Although economies around the world stalled in the last few years, it has not stopped their populations from getting older. The aging baby boomer generation in the U.S. and Europe, and the burgeoning middle class in developing countries like Brazil, India and China, are causing not just a general increase in demand for medical devices, but demand for innovative devices at the lowest possible cost, said industry leaders at the Plastics in Medical Devices conference, held May 13-15 in Boston.
"Innovation today has a new definition," said Randy Barko, president and CEO of Ximedica LLC, which provides product development services to medical-device makers and health-care companies. "It has to be something that's reducing costs out of the health-care delivery system. It doesn't necessarily mean it's the device." Innovation could come in the way the device is used, rather than a redesign, he said, or even in the way it is made.

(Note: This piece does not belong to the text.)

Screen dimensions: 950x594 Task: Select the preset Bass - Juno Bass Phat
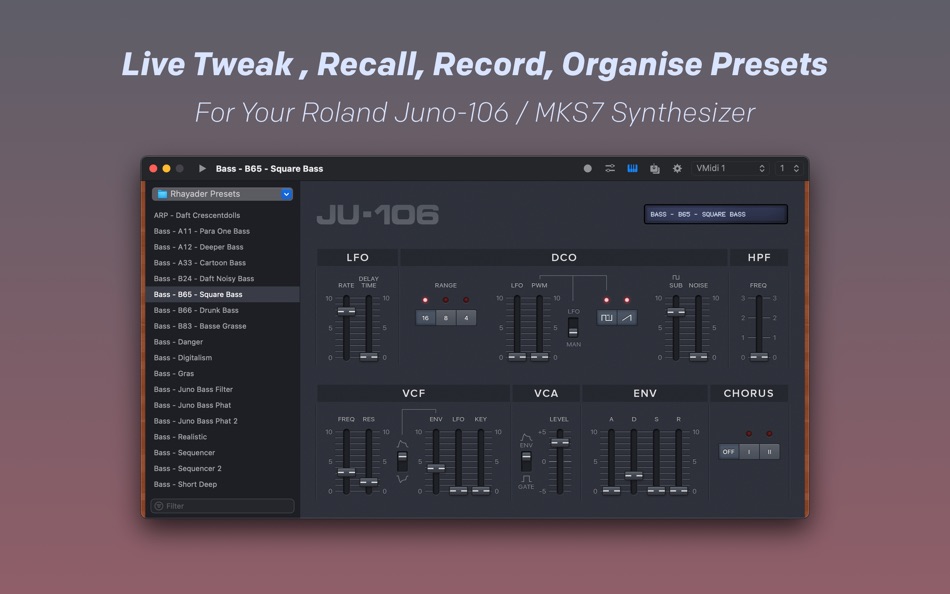click(x=222, y=405)
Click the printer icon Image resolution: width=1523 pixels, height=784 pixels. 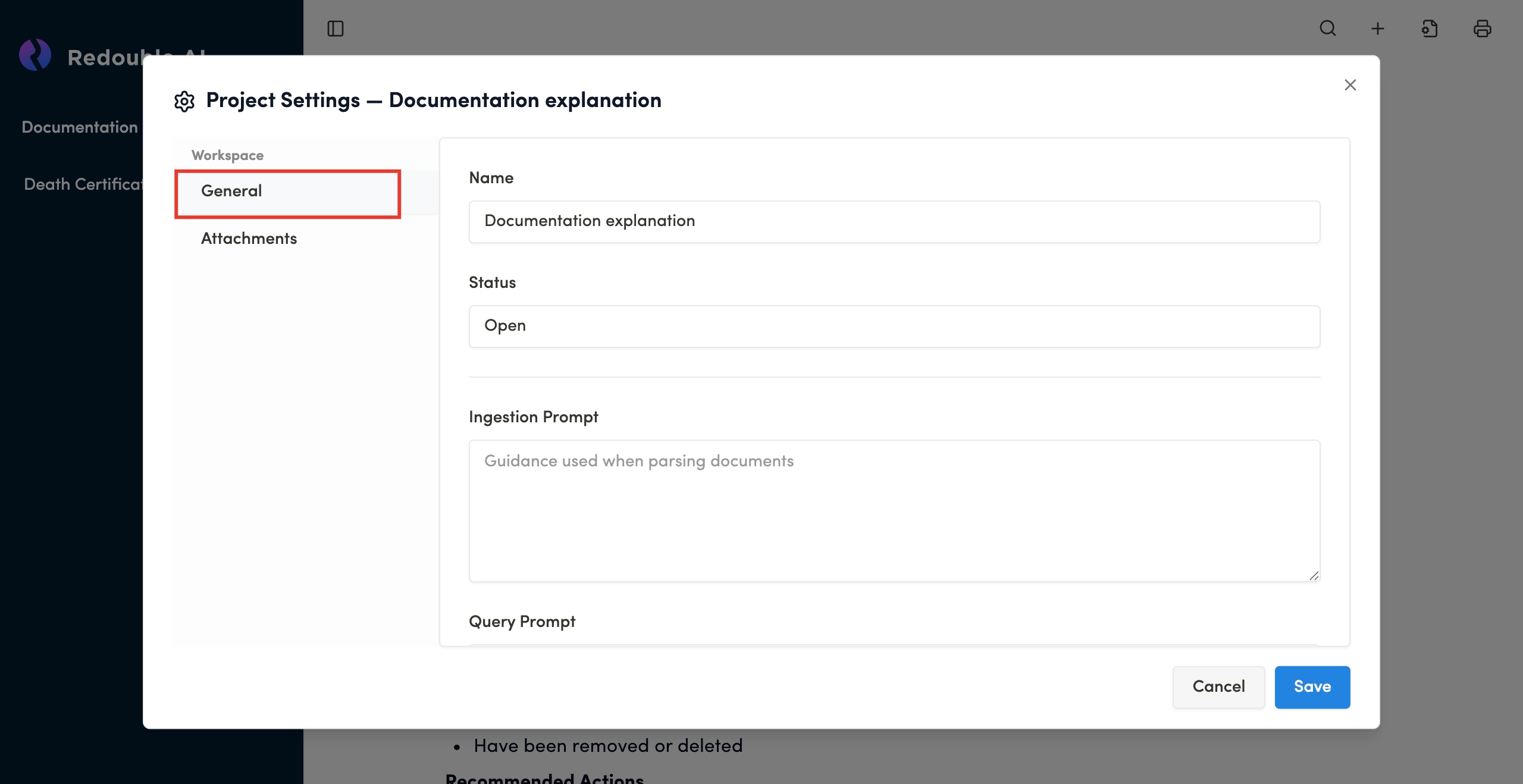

The push for bottom-line cost reduction has been made even more difficult and more imperative by the advent of the 2.3 percent tax on total sales of medical devices — part of the 2010 Affordable Care Act potentially. That tax is driving up per-unit prices. With materials costs bottoming out now, on average at 40 percent of the total cost, the old-fashioned way of driving down material prices with negotiation is not sustainable, said Mike Kelly vice president of operations for Boston Scientific Corp. So supplier help on the design side is emerging as the new way to drive down total costs while coming up with ever-smarter devices and building new, long-term OEM-supplier relationships, he said.
"The suppliers that are going to be with us for the long run are going be very innovative and help us with the design chain, not just the supply chain," Kelly said.
Earlier and earlier involvement of suppliers in the design effort, whether designing a new device or making changes to an existing one, is going from a trend to a permanent way of doing business, said Matt Jennings, president and CEO of Phillips-Medisize Corp., based in Hudson, Wis.
The trend makes for a more holistic start-to-finish approach for the OEM, Jennings said, while giving suppliers a new look at a manufacturing process and a better understanding of their products' place in it. "It's a real opportunity for the supply base to understand where the bottlenecks are and where they can help," he said.
Closer OEM-supplier partnerships that result in a nimble business process and flexible product will help U.S.-based companies compete in the shifting global health-care market, said Dave Daum, senior director of global health-care solutions for Philips Respironics of Murrysville, Pa., just outside Pittsburgh. The Philips Electronics NV division makes innovative sleep and respiratory-care devices.
"We're really seeing we're in a global environment now," Daum said. "Other countries are developing devices U.S. companies thought they had a lock on, and we're seeing slow infiltration into U.S. market."
OEMs, some for the first time, are finding they have to compete in the local and global market, Barko said. And in a global economy, "local" means Boston, Ireland, Costa Rica and China, even for a U.S.-based company.
"You have to be local to service the customers locally," Barko said. His Providence, R.I.-based firm, Ximedica, is moving its Hong Kong headquarters to the Hong Kong Science and Technology Park, in part to be closer to collaborators and partners — making it easier to involve them in Ximedica's design and production process from start to finish.
"A lot of 'good enough' product is about to be coming out of China," he said. "It's up to us to take on that challenge and deliver."